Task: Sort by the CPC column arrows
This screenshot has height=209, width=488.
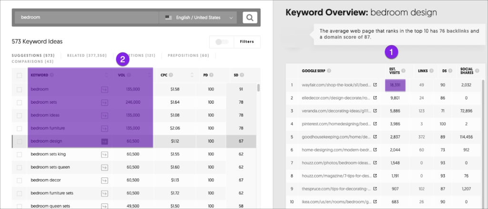Action: [x=192, y=75]
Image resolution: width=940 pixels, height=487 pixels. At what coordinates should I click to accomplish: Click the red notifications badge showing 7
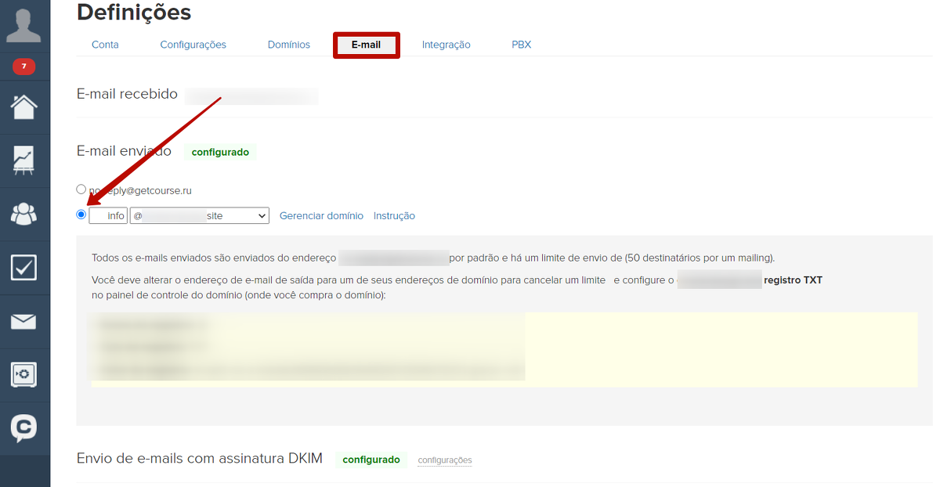tap(24, 67)
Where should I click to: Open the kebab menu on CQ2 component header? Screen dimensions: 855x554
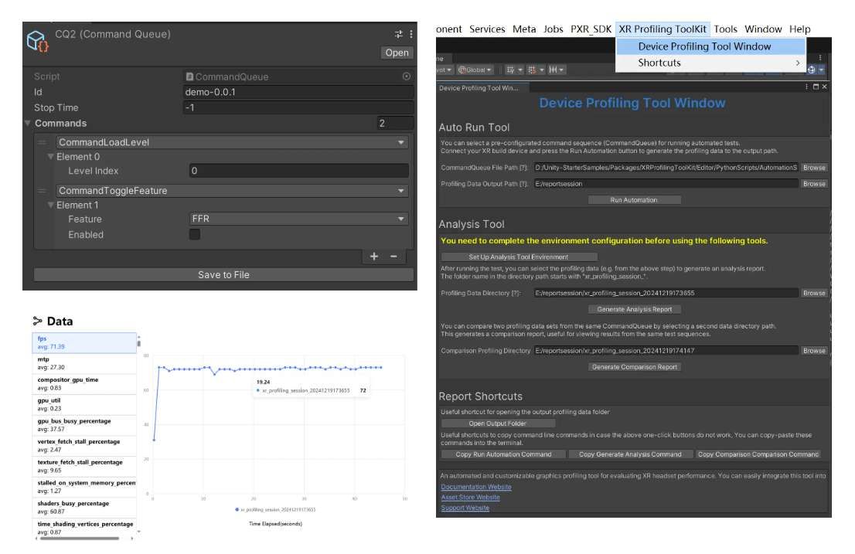coord(411,34)
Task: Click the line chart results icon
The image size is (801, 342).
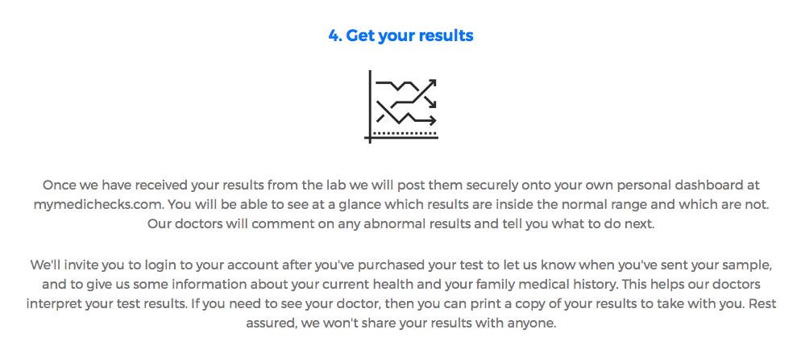Action: 401,106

=-=-=-=-=

### Task goal
Output the records above verbatim. Pictures stay out.

### Output of the task
Task: Sort by the CPC column arrows
This screenshot has height=209, width=488.
Action: [x=192, y=75]
Image resolution: width=940 pixels, height=487 pixels. At what coordinates should I click to accomplish: Click the red notifications badge showing 7
tap(24, 67)
Where should I click to: Open the kebab menu on CQ2 component header? Screen dimensions: 855x554
coord(411,34)
Task: Click the line chart results icon
The image size is (801, 342).
Action: 401,106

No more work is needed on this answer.